First - 200 submissions a week.

As Time magazine said "There are more people who want to be writers than there are people who want to be readers."


I read over my query letter at the bottom of the rejection and thought "Nope. No way I can make that better. I'd take that letter to bed and sleep with it if I could. " Then I read the sample chapter I also sent them and thought "Really fucking good. This is even better than I thought it was."

I'm quite the egomaniac. Oh wait, some more feedback -

"Thank you for your query. We appreciate you sharing your work with our agency.
We did review your proposal, and unfortunately we are going to pass on representing it. The premise just didn't resonate with us as much as we would have liked. We wish you the best in your search for representation. Your book deserves an agent who can put the requisite enthusiasm behind it.

We appreciate the hard work and diligence needed to get in the door, and since this is a highly subjective business, you may well find success elsewhere. We wish you all the best with your writing.

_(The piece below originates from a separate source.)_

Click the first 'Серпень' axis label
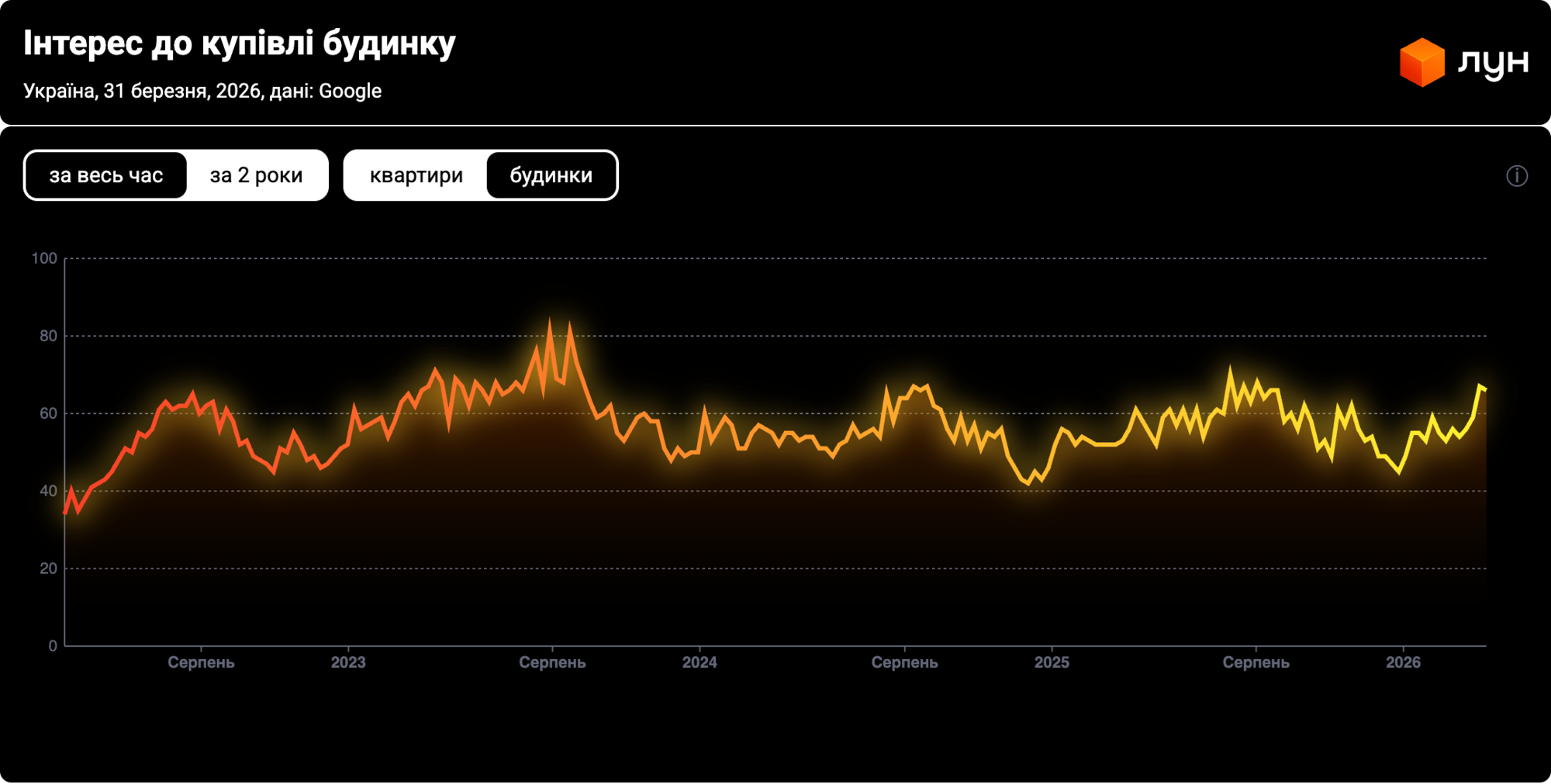1551x784 pixels. pos(201,662)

Those are some of the nicer rejections.

I had more to add to this, but can't remember what it was. I also wanted to answer all the comments in the global warming post but my heart has sudenly decided that it wants to beat at a hundred and fifty beats a minute for no reason and I need to walk around a bit.


  1. What BS. Sorry Jamie. You know I still buy each Stephen King book as it comes out, and they have been on a downward spiral for years. Yet they keep getting published and I keep reading. There is so much pure shite out there that gets published, and then there are people like you making fun, compelling content, and you cannot get it published. I don't get it.

  2. It's all economics Chris. You said it yourself that you buy every Stephen King book that comes out, that's money in the bank to publishers. It's hard to break into the biz when they're not sure if you're going to be a gold mine. I imagine it's even harder when a massive recession is going on.

  3. Thank you Chris and Joshie.

    I have a ton of comments to respond to and am really not spending enough time doing so. But seriously, the positive comments coming in about my writing are what I need this week and I thank you.

    Chris - thanks man. Made my day. Seriously. Thank you.

    Sadly, I couldn't agree with you more. I used to love Stephen King and I think he has been declining for years. I never want to hurt anyone's feelings but seriously, his stuff is shit these days. Being an alcoholic, I understand his problems with substance abuse and I think I suck for saying this, but he was a better writer before his friends confronted him about his coke and alcohol problems.

    Thank you for your support. I don't know what they're (agents)thinking and I don't care. I'll make it eventually. Period. Bank on it. And hopefully it will bring some small satisfaction to my readers now to be able to say in the future "Yeah? You like Jamie's latest book? Well I knew him when."
    (picture a proud black woman's fingers snapping from shoulder to hip.)